[Data for analysis]
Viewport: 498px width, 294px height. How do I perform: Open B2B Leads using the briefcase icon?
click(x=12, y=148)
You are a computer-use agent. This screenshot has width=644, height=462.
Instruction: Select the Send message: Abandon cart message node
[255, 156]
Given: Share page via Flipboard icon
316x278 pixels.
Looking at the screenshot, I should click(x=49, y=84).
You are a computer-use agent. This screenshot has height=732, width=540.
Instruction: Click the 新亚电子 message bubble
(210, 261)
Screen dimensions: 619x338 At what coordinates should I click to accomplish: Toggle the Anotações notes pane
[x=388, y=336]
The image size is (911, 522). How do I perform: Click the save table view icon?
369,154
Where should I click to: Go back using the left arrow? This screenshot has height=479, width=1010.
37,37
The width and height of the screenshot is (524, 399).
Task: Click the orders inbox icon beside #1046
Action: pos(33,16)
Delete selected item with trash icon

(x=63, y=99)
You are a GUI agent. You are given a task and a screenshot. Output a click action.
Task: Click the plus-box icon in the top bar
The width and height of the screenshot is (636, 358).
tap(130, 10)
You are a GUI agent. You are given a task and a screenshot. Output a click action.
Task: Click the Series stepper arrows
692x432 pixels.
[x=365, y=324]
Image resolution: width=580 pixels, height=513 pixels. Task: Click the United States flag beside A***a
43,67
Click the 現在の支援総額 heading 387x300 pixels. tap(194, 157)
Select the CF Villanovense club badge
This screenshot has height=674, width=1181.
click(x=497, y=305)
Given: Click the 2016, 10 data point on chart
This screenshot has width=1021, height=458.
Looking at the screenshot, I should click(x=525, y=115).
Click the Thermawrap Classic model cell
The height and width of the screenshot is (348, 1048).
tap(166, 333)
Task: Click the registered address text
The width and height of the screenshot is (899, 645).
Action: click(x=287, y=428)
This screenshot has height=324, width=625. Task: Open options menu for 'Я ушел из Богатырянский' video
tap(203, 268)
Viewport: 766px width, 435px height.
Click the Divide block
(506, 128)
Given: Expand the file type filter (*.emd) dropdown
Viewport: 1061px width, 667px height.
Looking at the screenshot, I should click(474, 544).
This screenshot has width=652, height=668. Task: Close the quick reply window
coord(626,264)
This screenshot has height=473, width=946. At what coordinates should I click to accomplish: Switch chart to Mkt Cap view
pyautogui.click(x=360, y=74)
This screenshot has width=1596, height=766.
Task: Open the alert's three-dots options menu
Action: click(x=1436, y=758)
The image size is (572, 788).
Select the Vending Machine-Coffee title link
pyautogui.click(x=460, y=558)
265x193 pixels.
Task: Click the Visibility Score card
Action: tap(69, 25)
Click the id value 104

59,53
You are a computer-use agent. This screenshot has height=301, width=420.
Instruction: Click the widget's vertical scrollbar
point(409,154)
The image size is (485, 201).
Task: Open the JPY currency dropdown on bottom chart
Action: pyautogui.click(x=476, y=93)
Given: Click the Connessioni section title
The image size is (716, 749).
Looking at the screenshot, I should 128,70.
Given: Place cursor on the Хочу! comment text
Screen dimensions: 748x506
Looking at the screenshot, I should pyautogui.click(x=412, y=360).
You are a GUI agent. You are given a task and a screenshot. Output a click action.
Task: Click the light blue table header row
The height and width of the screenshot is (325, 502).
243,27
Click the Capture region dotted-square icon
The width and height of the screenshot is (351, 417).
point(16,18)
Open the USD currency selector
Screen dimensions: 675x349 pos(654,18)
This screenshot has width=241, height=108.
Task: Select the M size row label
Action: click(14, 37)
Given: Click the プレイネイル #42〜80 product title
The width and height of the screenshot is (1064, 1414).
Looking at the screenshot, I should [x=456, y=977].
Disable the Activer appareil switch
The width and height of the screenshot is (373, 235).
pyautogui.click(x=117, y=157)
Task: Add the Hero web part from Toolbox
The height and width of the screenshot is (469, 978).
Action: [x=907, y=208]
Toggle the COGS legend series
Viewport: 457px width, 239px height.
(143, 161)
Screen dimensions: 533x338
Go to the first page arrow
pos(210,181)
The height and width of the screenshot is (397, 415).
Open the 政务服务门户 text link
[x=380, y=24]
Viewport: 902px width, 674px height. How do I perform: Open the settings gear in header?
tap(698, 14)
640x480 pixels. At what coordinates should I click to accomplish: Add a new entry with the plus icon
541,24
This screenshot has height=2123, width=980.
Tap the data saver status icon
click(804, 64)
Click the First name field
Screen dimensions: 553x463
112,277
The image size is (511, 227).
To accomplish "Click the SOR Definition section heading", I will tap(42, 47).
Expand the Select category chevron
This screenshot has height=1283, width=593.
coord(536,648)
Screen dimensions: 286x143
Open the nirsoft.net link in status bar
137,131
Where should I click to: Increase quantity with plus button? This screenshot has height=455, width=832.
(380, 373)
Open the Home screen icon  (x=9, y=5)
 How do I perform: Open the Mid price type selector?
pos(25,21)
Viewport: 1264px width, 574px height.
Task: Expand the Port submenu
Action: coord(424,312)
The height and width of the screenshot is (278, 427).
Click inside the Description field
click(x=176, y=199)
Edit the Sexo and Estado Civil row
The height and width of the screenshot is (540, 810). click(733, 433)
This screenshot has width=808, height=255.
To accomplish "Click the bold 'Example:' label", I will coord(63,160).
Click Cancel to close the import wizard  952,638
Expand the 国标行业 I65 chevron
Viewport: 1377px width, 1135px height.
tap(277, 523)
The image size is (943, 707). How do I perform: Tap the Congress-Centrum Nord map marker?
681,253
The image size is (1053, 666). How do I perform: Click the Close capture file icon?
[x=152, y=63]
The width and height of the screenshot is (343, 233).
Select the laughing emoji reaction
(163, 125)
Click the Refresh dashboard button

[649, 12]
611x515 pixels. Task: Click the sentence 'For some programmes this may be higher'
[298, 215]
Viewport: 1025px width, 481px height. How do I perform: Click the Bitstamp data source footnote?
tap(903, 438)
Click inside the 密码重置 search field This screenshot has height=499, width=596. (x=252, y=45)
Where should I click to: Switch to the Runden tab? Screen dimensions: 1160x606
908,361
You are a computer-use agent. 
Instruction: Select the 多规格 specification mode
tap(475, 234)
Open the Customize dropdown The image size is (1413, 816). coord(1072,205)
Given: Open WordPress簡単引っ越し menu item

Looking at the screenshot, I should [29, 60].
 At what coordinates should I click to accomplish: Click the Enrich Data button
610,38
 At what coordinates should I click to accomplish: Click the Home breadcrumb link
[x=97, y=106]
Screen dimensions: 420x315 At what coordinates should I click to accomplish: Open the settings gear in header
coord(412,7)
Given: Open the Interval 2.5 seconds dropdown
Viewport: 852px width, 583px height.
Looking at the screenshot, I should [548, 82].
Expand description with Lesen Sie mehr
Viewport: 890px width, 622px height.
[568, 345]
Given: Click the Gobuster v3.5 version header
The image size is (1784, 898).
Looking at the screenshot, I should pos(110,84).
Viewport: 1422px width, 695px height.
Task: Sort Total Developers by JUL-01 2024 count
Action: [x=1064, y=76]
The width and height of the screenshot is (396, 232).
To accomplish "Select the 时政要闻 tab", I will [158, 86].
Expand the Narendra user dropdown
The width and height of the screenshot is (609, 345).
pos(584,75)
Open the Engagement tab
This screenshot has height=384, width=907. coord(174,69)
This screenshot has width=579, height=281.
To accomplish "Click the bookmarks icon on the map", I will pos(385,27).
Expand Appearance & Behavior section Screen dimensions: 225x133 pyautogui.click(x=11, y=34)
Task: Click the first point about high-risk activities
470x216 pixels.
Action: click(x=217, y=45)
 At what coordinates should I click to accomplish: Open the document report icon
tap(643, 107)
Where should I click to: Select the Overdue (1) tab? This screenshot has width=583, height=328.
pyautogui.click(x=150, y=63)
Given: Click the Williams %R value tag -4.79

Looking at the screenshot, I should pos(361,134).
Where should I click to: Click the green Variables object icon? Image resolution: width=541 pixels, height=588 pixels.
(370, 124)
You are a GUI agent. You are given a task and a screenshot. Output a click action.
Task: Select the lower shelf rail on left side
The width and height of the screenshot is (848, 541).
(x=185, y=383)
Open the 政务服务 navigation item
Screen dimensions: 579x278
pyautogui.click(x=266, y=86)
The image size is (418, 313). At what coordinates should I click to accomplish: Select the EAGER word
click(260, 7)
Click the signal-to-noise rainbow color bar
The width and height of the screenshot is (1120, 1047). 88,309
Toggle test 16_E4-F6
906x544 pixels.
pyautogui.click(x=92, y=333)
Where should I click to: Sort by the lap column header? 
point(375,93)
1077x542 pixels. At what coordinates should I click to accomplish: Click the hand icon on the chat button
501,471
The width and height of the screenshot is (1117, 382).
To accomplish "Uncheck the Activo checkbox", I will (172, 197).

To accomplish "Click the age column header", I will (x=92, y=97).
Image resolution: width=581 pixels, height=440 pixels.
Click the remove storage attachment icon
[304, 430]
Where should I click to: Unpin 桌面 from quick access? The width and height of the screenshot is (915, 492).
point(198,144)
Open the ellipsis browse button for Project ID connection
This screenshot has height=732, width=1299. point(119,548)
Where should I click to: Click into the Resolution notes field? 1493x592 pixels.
[/Data for analysis]
Task description =>
Search the records line by line for the word "computer" and copy every line where it appears.

Answer box =>
You are a computer-use agent. This screenshot has width=644, height=462.
You are a computer-use agent. This screenshot has height=732, width=540.
You are a computer-use agent. This screenshot has height=301, width=420.
You are a computer-use agent. 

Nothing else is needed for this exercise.